Step 3: Enter your Google Analytics “email address” in the login.
Step 4: Enter your Google Analytics “password” and then press the enter key. The password will not be shown, but if your login is correct, it will show “Authenticated” below it. See the screen shot below:
Step 5: All of your website profiles are present under “Profiles.” Select a specific website profile for which you wish to plot a control chart. You can select by using the drop down menu.
Step 6: Now, as discussed in the first tutorial, you need to create the control limits first, which are based on one month of historical data. So in this step, select the start date and end date. Using the example in the first tutorial (manual method), the dates will be:
Start date: 10/7/2009
End date: 11/7/2009
Note: Dates should be formatted as: Month/Day/Year
These concern the one month historical period covering the current period, which is November 7, 2009 to December 7, 2009.
Step 7: Click “Fetch Data.” The VBA Macro in MS Excel automatically communicates with the Google Analytics API to fetch your data back to MS Excel. You should see the data shown in the “graph” worksheet. These are the one-month historical data.
Step 8: Since historical data is now available, click “Compute Control Limits.” Excel automatically computes the SPC Control limits.
The screen shot above shows the computed control limits after clicking the “Compute Control Limits” button.
Step 9: Now you need to fetch the current data. In this example, I will monitor the traffic starting the month of December 2009 (using October to November 2009 historical data). To do this, change the start and end date to reflect the current month.
Start date: 12/1/2009
End date: 12/9/2009
Finally, click “Fetch Data” to get the December 2009 Google Analytics traffic data to Excel automatically.
Step 10: To see the statistical process control chart (showing the UCL, LCL, Average and the December 2009 traffic data), go to the “SPC Control Chart” worksheet.
Step 11: The process of building your control charts based on historical records is now complete. You are now ready to monitor it for “out of control situations.”
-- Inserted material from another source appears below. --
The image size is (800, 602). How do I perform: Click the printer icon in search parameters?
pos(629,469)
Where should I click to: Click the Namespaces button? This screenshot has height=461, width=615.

Included in that sheet is vital information for out of control situations as well as information on what should be done in case a problem occurs.
Below is the December 2009 control chart for a sample website (ignore the drop lines on the 10th day, since the scope of data collection is from December 1, 2009 to December 9, 2009).
You noticed that an out of control situation occurs: More than eight consecutive points below the mean. Based on the rules for out of control situations, the first step is to identify the root cause of the event, and then implement corrective actions.
It has been found that the site is no longer featured on the home page of two high traffic sites, which have been around for the past three months. Since historical data is computed at the time of a high rate of referral traffic, we now start to see a significant drop in website traffic beginning in December 2009, when the site is no longer featured.
Below is a sample screen shot of stable website traffic (SPC control chart):
The traffic usually swings above and below the center line due to “normal” variations.